I am glad, Dr. Kreps, that you are enjoying the forum. Thank-you, for bringing up a very interesting, and salient, topic for us to discuss here. I moved it to Unpacking Religion, because one of the many problems of religion is it too often tends to Reify its doctrine, philosophy, its progenitors and prophets, etc.
Reification (fallacy)
Reification (also known as concretism, hypostatization, or the fallacy of misplaced concreteness) is a fallacy of ambiguity, when an abstraction (abstract belief or hypothetical construct) is treated as if it were a concrete, real event, or physical entity. [1][2] In other words, it is the error of treating as a concrete thing something which is not concrete, but merely an idea. A common case of reification is the confusion of a model with reality. Mathematical or simulation models may help understand a system or situation, but they model an abstract and simple mental image, not real life (which will also differ from the model): "the map is not the territory".
Reification is part of normal usage of natural language (just like metonymy for instance), as well as of literature, where a reified abstraction is intended as a figure of speech, and actually understood as such. But the use of reification in logical reasoning or rhetoric is misleading and usually regarded as a fallacy.
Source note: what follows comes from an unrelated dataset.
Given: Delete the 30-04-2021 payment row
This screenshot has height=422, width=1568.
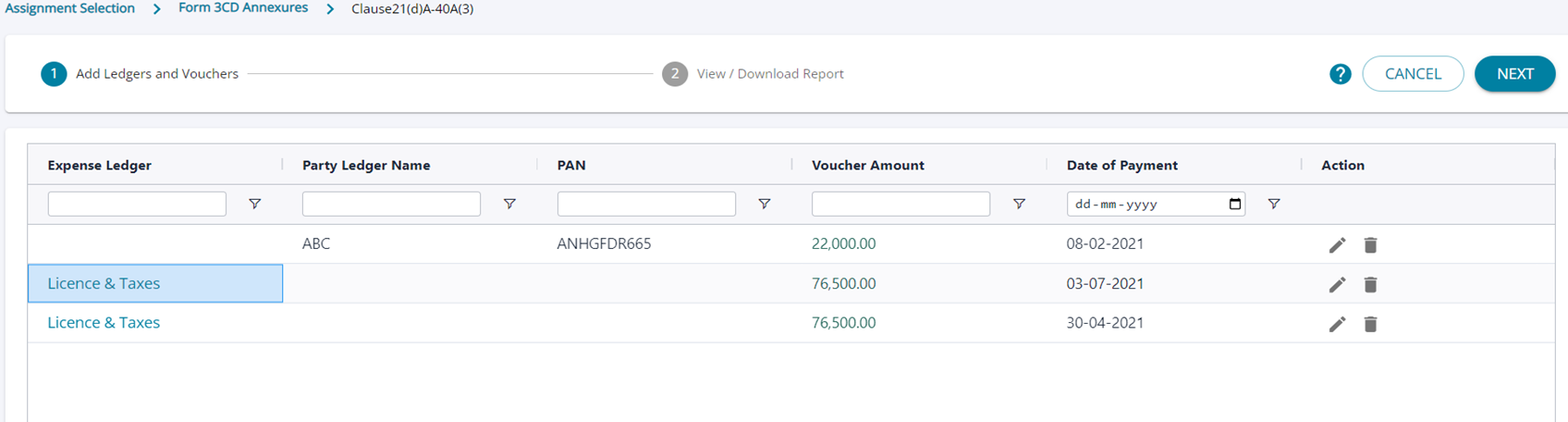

Spiritually speaking I think we have to realize that all our models are only that-models.this is as true of the seven stages of the ego or the seven stages of the soul in Sufism as it is of the four material jhanas and the 4 or 5 immaterial stages of jhana.None of these are precise or sequential in any rigorous manner.I myself have had experiences of cessation without experiencing charismatic phenomena prior to that and my eldest daughter regularly has experiences of ecstasy without any understanding of emptiness or enlightenment.So I think we have to take all classifications and models with a grain of symbolic salt.Hope that is clarifying.Feel free to share this or any part of it with your followers on the forum.Salaams,Ibrahim
Joel Ibrahim Kreps
Yes, I agree that there might be a tendency to reify the 8 stages of deep meditation (samadhi); however, I do not believe that I am erring in that direction when I reduce the the 8 stages of deep meditation down to their salient qualities. However, I do believe that the religious literature of the world most definitely does tend to reify the religious experience in ways that make it impossible for anyone in the future to have the experience.
Since you used the term 'cessation,' then I will start there. What the case histories here show is the 8 stages of deep meditation tend to be relative stages of non-dual experience that is the product of deep meditation. When I present this I do not see how I am erring in reifying the experience of he 8 stages of deep meditation. Instead I am quantifying, an otherwise abstract subjective experience.
I also define the 8 stages of deep meditation in salient qualities, which are in deed common, such as: the first stage is simply an enjoyable experience of meditation that the subject recognizes as a deeper stage than normality; the 2nd stage is cessation of thought; the 3rd stage is equanimity; 4th stage is typified by a profound sense of well-being which feels to the subject as if it would go on forever.; the upper 4 stages of deep meditation are typically out-of-body experiences.
So, since my model takes into account my case histories, then I am going to argue that I am not guilty of reifying the experience of the stages of deep meditation. If so please point out where I am doing so. Otherwise, if we do not define the 8 stages of deep meditation, then we can not determine where one is in deep meditation. If we do not determine where one is in deep meditation, then there is no point in giving anyone guidance through the 8 stages of deep meditation. We could then say that psychiatry errs in the same way, therefore there is no point of offering psychiatric care.
In fact I often find the subjects have reified their experience of deep meditation so much so that when they find out that their experience was just level 1 or 2, they are turned off and go away and launch themselves into a messianic mission. For instance: Eckhart Tolle has made a career out of the 2nd stage of the religious experience; he thinks he is "full-on enlightened;" Rajnish had a single experience of the 3rd stage of the religious experience and made a huge career out of it.